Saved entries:
((

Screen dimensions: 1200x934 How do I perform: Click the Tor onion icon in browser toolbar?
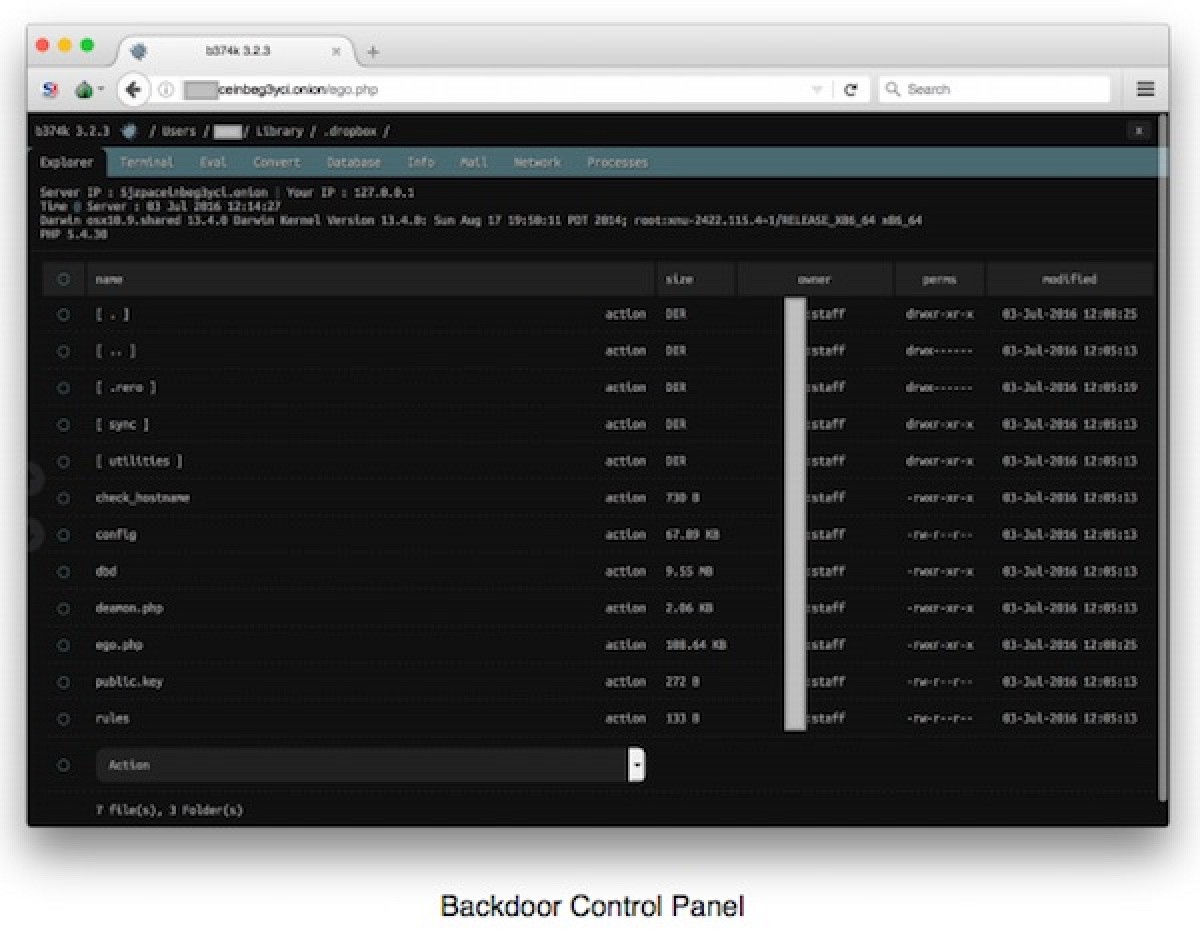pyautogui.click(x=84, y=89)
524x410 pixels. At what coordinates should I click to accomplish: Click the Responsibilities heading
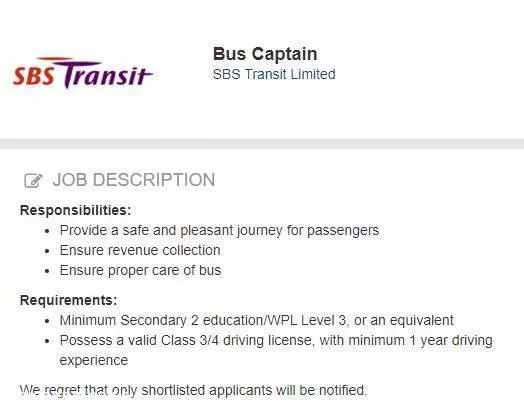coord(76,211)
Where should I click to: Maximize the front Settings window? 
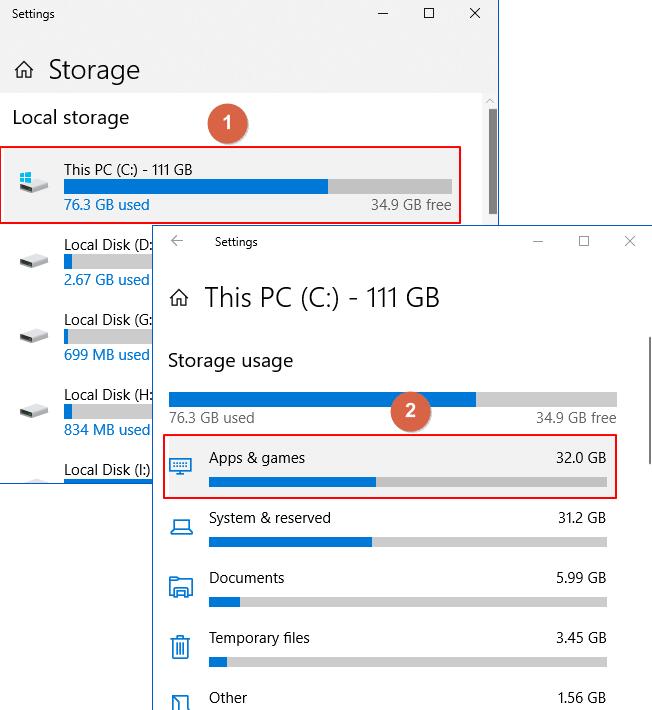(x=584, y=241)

))

__Exercise aim__. The reply must consist of the records, repeated exactly, minus any images.

__Completed exercise__.
Screen dimensions: 1200x934 How do I perform: Click the Tor onion icon in browser toolbar?
pyautogui.click(x=84, y=89)
524x410 pixels. At what coordinates should I click to accomplish: Click the Responsibilities heading
coord(76,211)
Where should I click to: Maximize the front Settings window? 
(x=584, y=241)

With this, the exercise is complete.